RECORDS SHOWN START
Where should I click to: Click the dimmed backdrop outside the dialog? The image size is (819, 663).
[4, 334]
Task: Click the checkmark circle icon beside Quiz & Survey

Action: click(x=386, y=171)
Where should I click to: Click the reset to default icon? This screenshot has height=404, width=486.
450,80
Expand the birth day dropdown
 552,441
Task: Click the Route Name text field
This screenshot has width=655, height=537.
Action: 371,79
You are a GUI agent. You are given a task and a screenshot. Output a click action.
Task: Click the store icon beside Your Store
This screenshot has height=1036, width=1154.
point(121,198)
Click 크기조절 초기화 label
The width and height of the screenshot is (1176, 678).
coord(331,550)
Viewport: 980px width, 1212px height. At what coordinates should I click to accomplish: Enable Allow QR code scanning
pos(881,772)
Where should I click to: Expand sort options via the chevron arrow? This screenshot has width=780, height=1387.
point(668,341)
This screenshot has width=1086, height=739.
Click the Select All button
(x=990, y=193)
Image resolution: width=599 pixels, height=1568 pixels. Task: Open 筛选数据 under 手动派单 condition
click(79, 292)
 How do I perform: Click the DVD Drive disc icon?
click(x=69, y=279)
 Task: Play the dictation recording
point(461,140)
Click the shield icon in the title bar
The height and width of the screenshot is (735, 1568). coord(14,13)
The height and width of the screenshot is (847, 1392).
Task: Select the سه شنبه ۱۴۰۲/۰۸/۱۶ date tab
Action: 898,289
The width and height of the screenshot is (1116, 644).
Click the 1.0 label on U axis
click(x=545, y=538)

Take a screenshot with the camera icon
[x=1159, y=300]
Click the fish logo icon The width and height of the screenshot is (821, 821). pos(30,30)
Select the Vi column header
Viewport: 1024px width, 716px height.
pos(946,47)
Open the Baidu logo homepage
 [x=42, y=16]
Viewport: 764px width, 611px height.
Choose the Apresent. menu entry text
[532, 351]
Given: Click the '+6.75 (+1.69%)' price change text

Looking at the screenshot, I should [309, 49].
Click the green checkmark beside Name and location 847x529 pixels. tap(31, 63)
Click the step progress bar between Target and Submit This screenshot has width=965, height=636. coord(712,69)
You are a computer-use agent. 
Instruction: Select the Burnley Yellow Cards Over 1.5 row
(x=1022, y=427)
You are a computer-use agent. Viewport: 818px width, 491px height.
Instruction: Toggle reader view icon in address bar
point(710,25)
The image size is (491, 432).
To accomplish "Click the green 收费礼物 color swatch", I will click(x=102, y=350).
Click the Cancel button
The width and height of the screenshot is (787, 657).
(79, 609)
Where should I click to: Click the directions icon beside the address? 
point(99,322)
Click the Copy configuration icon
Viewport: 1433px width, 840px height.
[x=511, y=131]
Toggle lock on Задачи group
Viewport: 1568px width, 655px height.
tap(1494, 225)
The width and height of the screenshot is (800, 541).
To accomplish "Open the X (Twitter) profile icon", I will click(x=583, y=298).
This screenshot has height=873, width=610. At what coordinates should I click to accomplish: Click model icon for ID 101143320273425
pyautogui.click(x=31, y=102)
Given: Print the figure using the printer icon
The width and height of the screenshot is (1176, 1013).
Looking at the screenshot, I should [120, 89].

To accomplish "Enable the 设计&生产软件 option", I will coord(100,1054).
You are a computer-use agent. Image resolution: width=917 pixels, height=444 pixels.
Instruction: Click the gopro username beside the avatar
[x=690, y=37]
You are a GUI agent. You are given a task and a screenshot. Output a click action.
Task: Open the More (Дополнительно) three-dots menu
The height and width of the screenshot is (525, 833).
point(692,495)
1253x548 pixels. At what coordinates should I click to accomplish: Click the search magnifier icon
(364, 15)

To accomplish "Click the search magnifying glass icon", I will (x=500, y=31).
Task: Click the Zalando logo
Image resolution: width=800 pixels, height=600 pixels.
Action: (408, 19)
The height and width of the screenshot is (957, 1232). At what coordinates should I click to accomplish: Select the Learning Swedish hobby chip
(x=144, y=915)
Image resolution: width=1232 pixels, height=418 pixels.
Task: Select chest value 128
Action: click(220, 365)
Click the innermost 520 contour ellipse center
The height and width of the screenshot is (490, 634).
RECORDS SHOWN END
**WHAT IS EXPECTED:** Repeat every record, exactly as written.

**RESPONSE TO THIS TASK:**
Where should I click to: Click the dimmed backdrop outside the dialog? The image size is (819, 663).
[4, 334]
Task: Click the checkmark circle icon beside Quiz & Survey

Action: click(x=386, y=171)
Where should I click to: Click the reset to default icon? This screenshot has height=404, width=486.
450,80
Expand the birth day dropdown
 552,441
Task: Click the Route Name text field
This screenshot has width=655, height=537.
Action: 371,79
You are a GUI agent. You are given a task and a screenshot. Output a click action.
Task: Click the store icon beside Your Store
This screenshot has height=1036, width=1154.
point(121,198)
Click 크기조절 초기화 label
The width and height of the screenshot is (1176, 678).
coord(331,550)
Viewport: 980px width, 1212px height. At what coordinates should I click to accomplish: Enable Allow QR code scanning
pos(881,772)
Where should I click to: Expand sort options via the chevron arrow? This screenshot has width=780, height=1387.
point(668,341)
This screenshot has width=1086, height=739.
Click the Select All button
(x=990, y=193)
Image resolution: width=599 pixels, height=1568 pixels. Task: Open 筛选数据 under 手动派单 condition
click(79, 292)
 How do I perform: Click the DVD Drive disc icon?
click(x=69, y=279)
 Task: Play the dictation recording
point(461,140)
Click the shield icon in the title bar
The height and width of the screenshot is (735, 1568). coord(14,13)
The height and width of the screenshot is (847, 1392).
Task: Select the سه شنبه ۱۴۰۲/۰۸/۱۶ date tab
Action: 898,289
The width and height of the screenshot is (1116, 644).
Click the 1.0 label on U axis
click(x=545, y=538)

Take a screenshot with the camera icon
[x=1159, y=300]
Click the fish logo icon The width and height of the screenshot is (821, 821). pos(30,30)
Select the Vi column header
Viewport: 1024px width, 716px height.
pos(946,47)
Open the Baidu logo homepage
 [x=42, y=16]
Viewport: 764px width, 611px height.
Choose the Apresent. menu entry text
[532, 351]
Given: Click the '+6.75 (+1.69%)' price change text

Looking at the screenshot, I should [309, 49].
Click the green checkmark beside Name and location 847x529 pixels. tap(31, 63)
Click the step progress bar between Target and Submit This screenshot has width=965, height=636. coord(712,69)
You are a computer-use agent. 
Instruction: Select the Burnley Yellow Cards Over 1.5 row
(x=1022, y=427)
You are a computer-use agent. Viewport: 818px width, 491px height.
Instruction: Toggle reader view icon in address bar
point(710,25)
The image size is (491, 432).
To accomplish "Click the green 收费礼物 color swatch", I will click(x=102, y=350).
Click the Cancel button
The width and height of the screenshot is (787, 657).
(79, 609)
Where should I click to: Click the directions icon beside the address? 
point(99,322)
Click the Copy configuration icon
Viewport: 1433px width, 840px height.
[x=511, y=131]
Toggle lock on Задачи group
Viewport: 1568px width, 655px height.
tap(1494, 225)
The width and height of the screenshot is (800, 541).
To accomplish "Open the X (Twitter) profile icon", I will click(x=583, y=298).
This screenshot has height=873, width=610. At what coordinates should I click to accomplish: Click model icon for ID 101143320273425
pyautogui.click(x=31, y=102)
Given: Print the figure using the printer icon
The width and height of the screenshot is (1176, 1013).
Looking at the screenshot, I should [120, 89].

To accomplish "Enable the 设计&生产软件 option", I will coord(100,1054).
You are a computer-use agent. Image resolution: width=917 pixels, height=444 pixels.
Instruction: Click the gopro username beside the avatar
[x=690, y=37]
You are a GUI agent. You are given a task and a screenshot. Output a click action.
Task: Open the More (Дополнительно) three-dots menu
The height and width of the screenshot is (525, 833).
point(692,495)
1253x548 pixels. At what coordinates should I click to accomplish: Click the search magnifier icon
(364, 15)

To accomplish "Click the search magnifying glass icon", I will (x=500, y=31).
Task: Click the Zalando logo
Image resolution: width=800 pixels, height=600 pixels.
Action: (408, 19)
The height and width of the screenshot is (957, 1232). At what coordinates should I click to accomplish: Select the Learning Swedish hobby chip
(x=144, y=915)
Image resolution: width=1232 pixels, height=418 pixels.
Task: Select chest value 128
Action: click(220, 365)
Click the innermost 520 contour ellipse center
The height and width of the screenshot is (490, 634).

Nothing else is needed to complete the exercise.